4. Foods for better sleep

There is contradicting evidence about whether or not it's a good idea to eat close to bedtime. Regardless of this, in order for the body to repair and regenerate whilst you sleep it needs to be equipped with enough calories and the adequate vitamins and minerals required to do so. Here are some foods or supplements to consider for better sleep:

Magnesium
Magnesium helps the body relax, reduces stress, and lengthens sleep cycles. This vital mineral is responsible for regulating sleep hormones and quieting the nervous system. Cashews, almonds, avocado and bananas are foods naturally high in magnesium.

Tryptophan
An essential amino acid that the body uses to produce serotonin and melatonin, both needed for a restful sleep. Our body cannot produce its own tryptophan and therefore it needs to come from the foods we eat. As amino acids come from protein, foods such as turkey, chicken and tuna all contain substantial amounts of it. Plant-based alternatives that contain tryptophan include oats, bananas, tofu and beans.

Kiwis & sour cherry juice
Researchers aren’t exactly sure why, but a study has shown those who ate a kiwi within an hour or two before bed had notably better sleep than those who didn’t. Kiwi’s are high in vitamin C, E, potassium and fibre, supporting general health and immunity, so no harm can be done by including them in our diets. Another fruit, tart cherry, is used widely in those who struggle to get to sleep. Due to its high melatonin content, drinking sour cherry juice, or taking a tart cherry supplement, can help regulate the body’s internal clock and improve its sleep-wake cycle.

 

5. CBD

An overactive mind may often come into play just as we are about to go to sleep. Those that experience anxiety (the most common mental health condition in the UK) may find their heads overflown with worry about the day's events, and apprehension of what the following day will bring. One way to calm a busy mind and racing thoughts is via the regular use of CBD. Numerous studies, and anecdotal evidence, supports CBD as an effective relief for anxiety.
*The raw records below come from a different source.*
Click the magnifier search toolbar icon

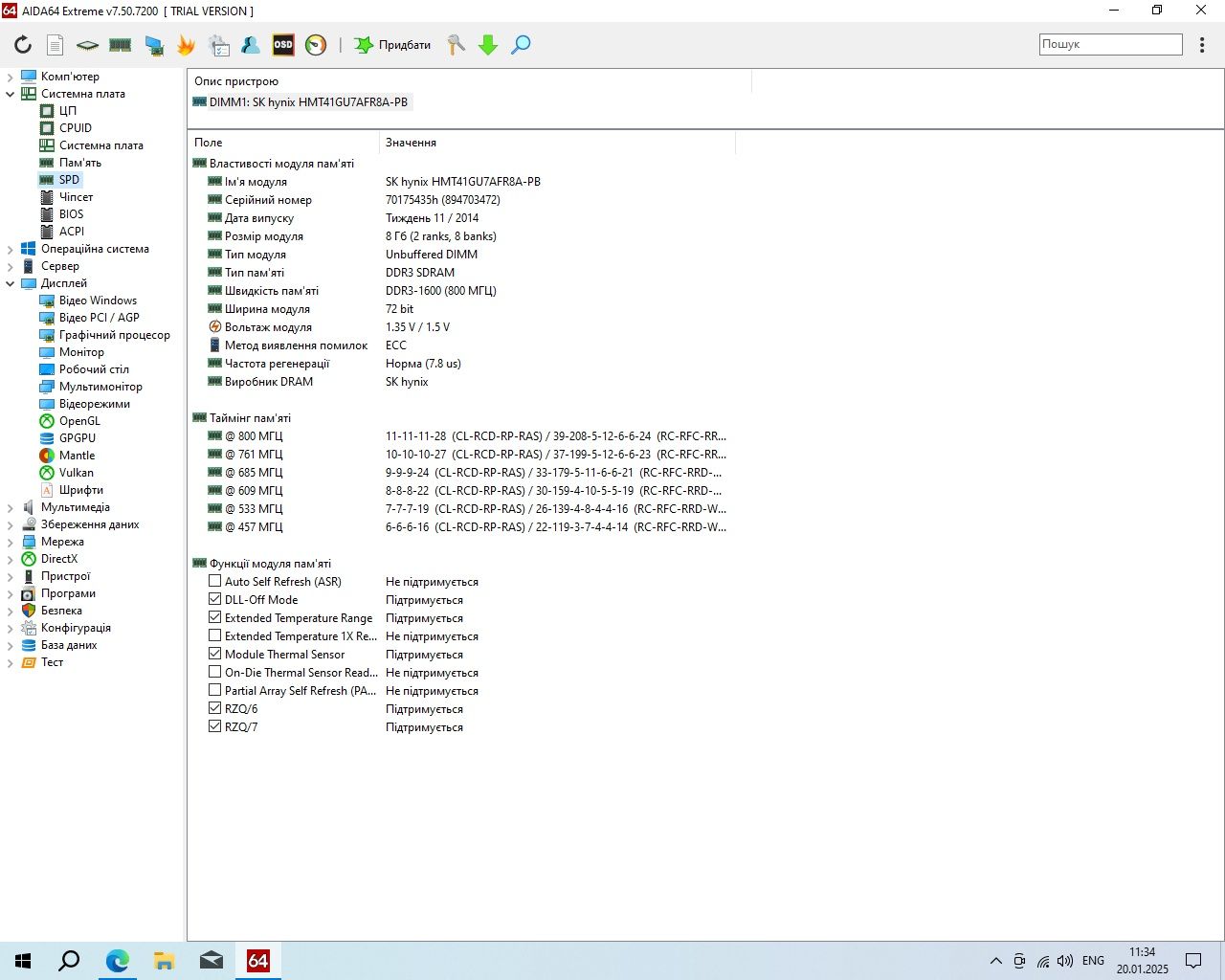(x=521, y=45)
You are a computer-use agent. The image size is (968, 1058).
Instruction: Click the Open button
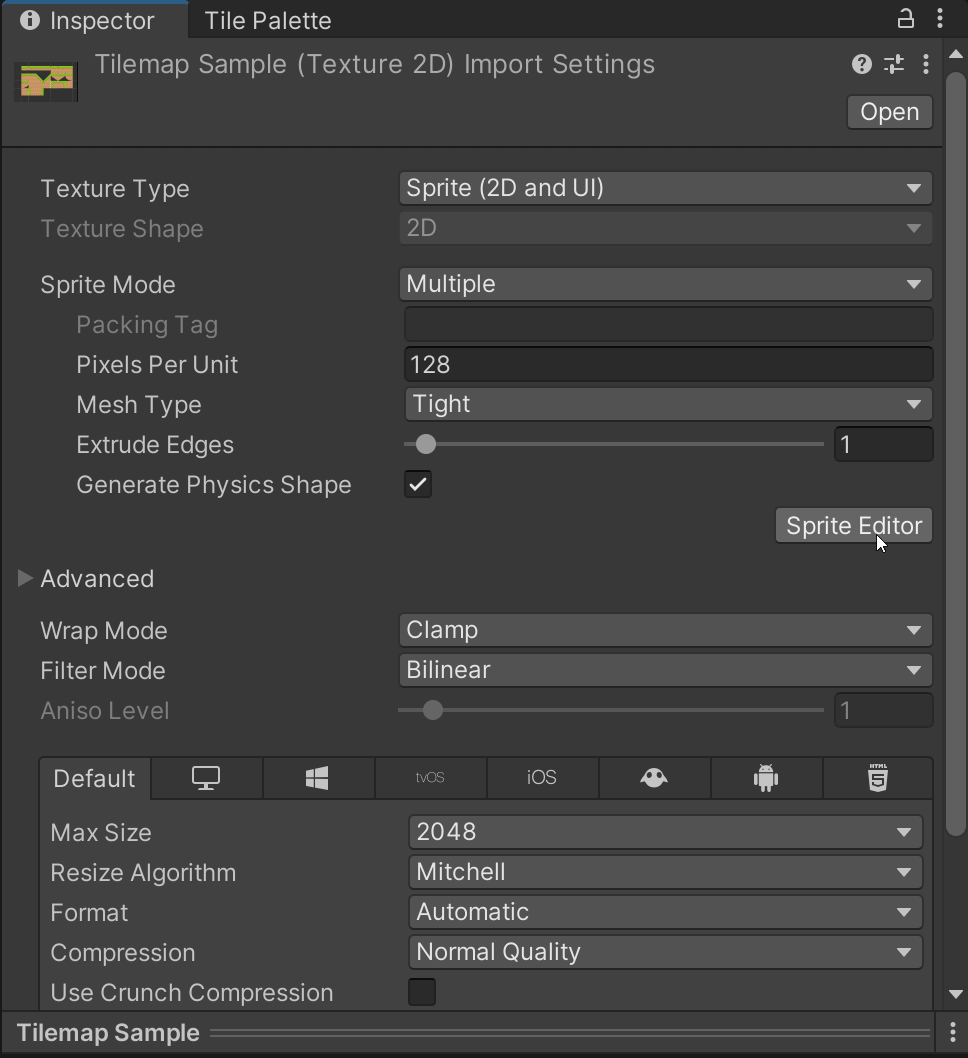pos(888,112)
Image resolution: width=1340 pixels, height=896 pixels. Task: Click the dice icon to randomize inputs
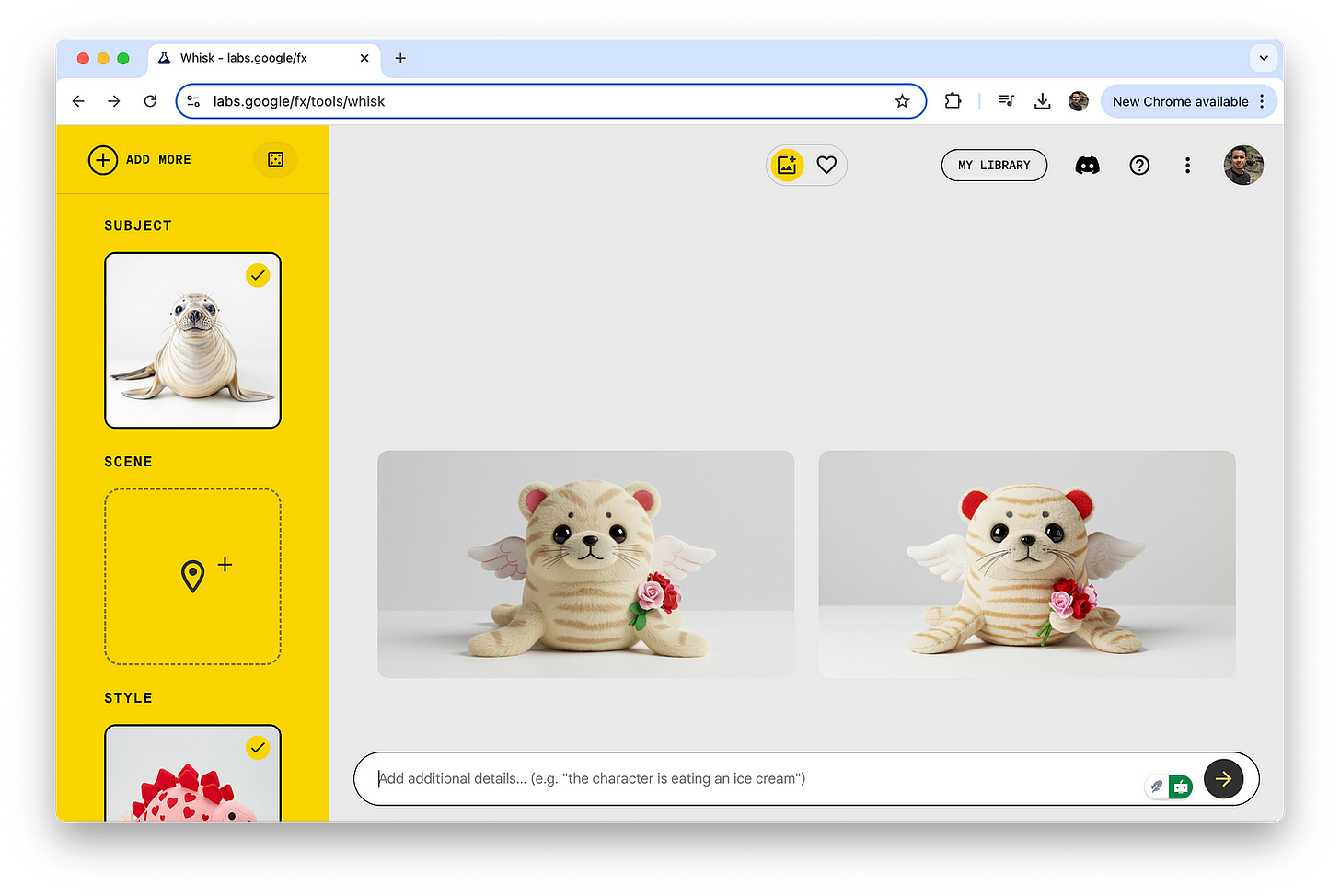(274, 159)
All mammals have an endocannabinoid system that is designed to maintain balance and keep internal functions operating efficiently. Although we do produce our own endocannabinoids, supplementing with plant-based cannabidiol (CBD) can provide considerable benefits in terms of relieving anxiety, as CBD interacts with cannabinoid receptors in the brain that regulate fear, as well as serotonin receptors which improve general mood.

Daily use of good-quality CBD oil has been shown in countless studies to improve the symptoms of those who have anxiety and improve sleep quality. A few drops each morning and evening may be just what is missing for a good night's sleep. At Hippie Turtle Herbal Co we have a wide range of broad/full-spectrum CBD oils with varying strengths and terpenes aimed at targeting different needs, though all of which are beneficial for sleep aid and can calm anxiety. Read the information in the descriptions in order to find one that will serve you best.

In sum

Having some sort of evening routine, in which you take the time to prepare for bed in a way that suits you, will reduce the amount of time spent tossing and turning before eventually falling asleep each night. Avoiding caffeine in the afternoon; making time to do something you enjoy; lowering the heating; switching television for a podcast once in bed, all aid the body’s preparation for rest. For those struggling to relax once in bed, CBD is a natural and multifaceted support for insomnia and anxiety.